Stored records:
%%

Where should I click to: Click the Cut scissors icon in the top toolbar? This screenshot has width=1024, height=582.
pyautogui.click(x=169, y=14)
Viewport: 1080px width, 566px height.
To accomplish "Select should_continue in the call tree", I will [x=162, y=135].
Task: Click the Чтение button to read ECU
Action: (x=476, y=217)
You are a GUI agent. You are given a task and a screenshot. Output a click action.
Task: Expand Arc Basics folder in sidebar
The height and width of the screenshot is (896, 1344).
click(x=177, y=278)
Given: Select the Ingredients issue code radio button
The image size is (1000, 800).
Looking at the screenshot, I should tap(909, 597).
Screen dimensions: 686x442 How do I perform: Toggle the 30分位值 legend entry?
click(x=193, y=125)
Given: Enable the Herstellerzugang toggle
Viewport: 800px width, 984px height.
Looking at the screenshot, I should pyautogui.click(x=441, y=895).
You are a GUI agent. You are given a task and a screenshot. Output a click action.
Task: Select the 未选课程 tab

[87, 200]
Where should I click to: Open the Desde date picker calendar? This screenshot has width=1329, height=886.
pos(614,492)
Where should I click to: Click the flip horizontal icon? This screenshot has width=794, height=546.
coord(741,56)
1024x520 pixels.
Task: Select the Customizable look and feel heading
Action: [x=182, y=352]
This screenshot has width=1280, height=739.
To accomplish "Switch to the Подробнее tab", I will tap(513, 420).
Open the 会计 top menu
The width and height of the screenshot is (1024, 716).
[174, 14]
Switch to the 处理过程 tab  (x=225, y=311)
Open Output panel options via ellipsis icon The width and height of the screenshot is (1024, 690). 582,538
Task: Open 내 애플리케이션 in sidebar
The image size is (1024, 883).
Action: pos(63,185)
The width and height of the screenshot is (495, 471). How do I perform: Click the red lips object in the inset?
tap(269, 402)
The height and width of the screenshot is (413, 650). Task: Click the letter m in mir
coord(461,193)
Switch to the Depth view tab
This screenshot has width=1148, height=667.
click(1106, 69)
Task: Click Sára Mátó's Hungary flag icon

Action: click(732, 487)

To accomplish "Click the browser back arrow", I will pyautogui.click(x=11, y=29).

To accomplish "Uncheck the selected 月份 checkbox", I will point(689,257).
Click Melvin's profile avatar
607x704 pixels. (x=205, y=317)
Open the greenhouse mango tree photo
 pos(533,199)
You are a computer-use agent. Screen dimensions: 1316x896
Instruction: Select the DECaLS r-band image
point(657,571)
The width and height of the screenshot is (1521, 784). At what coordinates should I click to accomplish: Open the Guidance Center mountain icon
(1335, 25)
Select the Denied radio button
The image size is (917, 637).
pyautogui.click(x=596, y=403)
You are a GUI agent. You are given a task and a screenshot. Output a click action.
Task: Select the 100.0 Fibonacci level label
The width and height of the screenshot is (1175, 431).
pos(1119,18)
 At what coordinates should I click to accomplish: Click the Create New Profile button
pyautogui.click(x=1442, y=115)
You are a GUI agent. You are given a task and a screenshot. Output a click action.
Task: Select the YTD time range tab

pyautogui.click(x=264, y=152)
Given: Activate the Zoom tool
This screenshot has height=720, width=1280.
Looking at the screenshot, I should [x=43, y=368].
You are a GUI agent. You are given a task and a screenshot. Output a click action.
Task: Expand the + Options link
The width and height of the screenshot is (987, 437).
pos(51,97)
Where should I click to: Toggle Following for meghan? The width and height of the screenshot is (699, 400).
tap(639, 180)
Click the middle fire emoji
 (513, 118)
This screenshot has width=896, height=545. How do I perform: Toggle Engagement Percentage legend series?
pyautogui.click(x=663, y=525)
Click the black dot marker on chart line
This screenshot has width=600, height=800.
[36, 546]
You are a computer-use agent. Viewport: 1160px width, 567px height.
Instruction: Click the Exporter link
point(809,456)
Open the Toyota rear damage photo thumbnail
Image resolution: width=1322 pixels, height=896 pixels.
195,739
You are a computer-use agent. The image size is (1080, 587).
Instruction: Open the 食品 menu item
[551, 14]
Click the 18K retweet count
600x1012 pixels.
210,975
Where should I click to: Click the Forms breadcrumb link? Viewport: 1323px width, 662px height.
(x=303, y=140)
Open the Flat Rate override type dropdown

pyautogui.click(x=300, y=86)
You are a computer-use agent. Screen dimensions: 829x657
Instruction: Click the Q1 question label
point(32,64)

%%

■ **Task instructions**
Only the lines above that hold "Expand" are wanted. Show every one of them.

■ **Output for this task**
Task: Expand Arc Basics folder in sidebar
Task: Expand the + Options link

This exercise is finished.